On croise dans Cauchemar brésilien une galerie de personnages influents et peu recommandables, souvent poursuivis pour corruption ou blanchiment par la justice mais sans véritable conséquence fâcheuse, des hallucinés homophobes et racistes, un gourou mystificateur, des pasteurs évangéliques richissimes et puissants, un “ventre mou“ de députés sans envergure mais au bras long, de gros durs ripoux exhumés de la police, un clan familial Bolsonaro inféodé au père et survolté, et des millions de Brésiliens perméables à la désinformation et aux fake news sur les réseaux sociaux. « Whatsapp, Whatsapp ! Facebook, Facebook ! » criaient ainsi les fans de Bolsonaro le jour de son intronisation, en hommage aux innombrables messages envoyés par l’équipe de campagne du capitaine, comme autant de diatribes ordurières contre le rival de gauche, Fernando Haddad, et les années de pouvoir du Parti des travailleurs (PT) de Lula, présenté comme “corrompu“. 

Ces fantômes hauts en couleurs ne sont pas une génération spontanée qui serait apparue avec la crise économique qui frappe le Brésil à partir de 2014, aiguisant la misère, les haines et les débordements. Ils sont le reflet de l’histoire du Brésil et de son organisation sociale depuis son indépendance en 1822. La violence, le racisme, les coups d’État, destitutions et assassinats à répétition font partie de cette histoire moderne. Comme des institutions telles que le Parlement, noyautées par des familles de l’agrobusiness ou de la finance, alourdies d’une myriade de partis politiques sans ligne claire et opportunistes qui négocient leurs voix avec le gouvernement. Qu’on en juge : en juillet 2021, cent dix demandes de destitution avaient été déposées contre Bolsonaro au Congrès. Aucune n’a abouti. 
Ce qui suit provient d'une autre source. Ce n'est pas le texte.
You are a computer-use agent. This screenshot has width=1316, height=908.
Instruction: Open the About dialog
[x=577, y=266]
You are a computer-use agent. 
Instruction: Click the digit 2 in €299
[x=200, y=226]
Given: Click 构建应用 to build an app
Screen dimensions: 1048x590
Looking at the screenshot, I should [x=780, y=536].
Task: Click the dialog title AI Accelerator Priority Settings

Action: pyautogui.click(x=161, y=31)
La configuration du Brésil, ce sont encore, toutes tendances confondues, des formations politiques engluées dans des affaires de corruption. C’est une presse volontiers complaisante, des chaînes de télévision qui appartiennent aux églises évangéliques. Des pouvoirs parallèles à la force du pistolet, comme les milices de Rio de Janeiro. Une vaste emprise sur les ressources naturelles entre les mains d’une poignée de propriétaires qui perpétuent des schémas coloniaux, en Amazonie, dans les mines du Minas Gerais ou ailleurs. Un chiffre cité par Bruno Meyerfeld est éloquent : au Brésil, « 1 % des plus riches s’accapare la moitié des richesses nationales ». Tous ralliés au candidat Bolsonaro en 2018, pour éviter à tout prix le retour du PT au pouvoir, même s’ils méprisent le personnage grossier et mal embouché qu’est le capitaine.

Ne plus frôler la catastrophe 

En ce mois d’octobre 2022, la plupart des caciques de l’agrobusiness et des gouverneurs des États les plus riches du pays sont à nouveau aux côtés du leader d’extrême droite, en dépit du bilan misérable, voire criminel de ce dernier, s’agissant de l’absence de gestion de la pandémie dans le pays et de la propagande anti-vaccins contre le Covid-19. En 2021, le Brésil a frôlé la catastrophe du coup d’État, projet aiguillonné par le président en 2021, et seule la Cour suprême fédérale a réussi à se dresser contre une foule déchaînée et prête à tout. Les élites n’en ont manifestement cure. Au Congrès, les ultraconservateurs ont déjà, le 2 octobre, emporté bon nombre de sièges. Le Cauchemar brésilien de Bruno Meyerfeld se lit comme un polar dont le protagoniste principal, un type quelconque et passablement inculte, déploie peu à peu des tactiques de prédateur conduisant à une issue fatale. Dans l’aveuglement général. On ne peut qu’espérer que le 30 octobre, la fin de l’histoire ne ressemblera pas à son début. 

Sabine GRANDADAM

Cauchemar brésilien, de Bruno Meyerfeld, paru en septembre 2022 aux éditions Grasset, 368 pages, 23 euros.